Julieta Oriolo es otra de las mujeres con restaurantes memorables. Es la chef y dueña de la esquina de cocina italiana La Alacena. Empezó a los 20 años y tuvo una larga carrera como jefa en distintas cocinas. Se formó en los Estados Unidos en todo lo que era bakery y deli; asesoró a varios cafés y restaurantes en sus aperturas, y dice que lleva la cocina italiana en el corazón. Por sus viajes, su familia, sus gustos. Así que cuando le llegó la hora de hacer lo propio hace siete años junto a su socia, Mariana Bauzá, sabía que se trataría de pasta y pan casero. “Cuando abrimos el restaurante, queríamos que fuera alejado de Palermo Hollywood para contar nuestra propuesta distinta, y naturalmente se armó un polito en esta zona de cocineros dueños: Proper (hoy cerrado), Nola, Gran Dabbang.”

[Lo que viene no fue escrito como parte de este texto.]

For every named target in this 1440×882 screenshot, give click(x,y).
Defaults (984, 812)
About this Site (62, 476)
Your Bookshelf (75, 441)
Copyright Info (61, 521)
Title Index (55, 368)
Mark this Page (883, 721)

Cuenta que a lo largo de su carrera no se sintió limitada por ser mujer, pero sabe que cuesta más, por prejuicios varios: “A la hora de elegir te miran dos veces si sos mujer. A mí no me pasó, siempre estuve al frente de muchas cocinas y con hombres a cargo”. A su vez, dice que siempre eligió mujeres: “Siento que nos entendemos; también me encanta trabajar con hombres, pero con mujeres es otra mano en temas como la limpieza; creo que la mujer es más cálida”. Y también dice que sus referentes son mujeres: las de su familia, Paola Carosella, Ruth Rogers. “Me parece que tienen una sensibilidad, una mirada distinta a la hora de elegir el producto, una forma de emplatar que me emociona.” Por su parte, espera seguir aprendiendo, generar todas las semanas un plato nuevo y mantener la llama viva.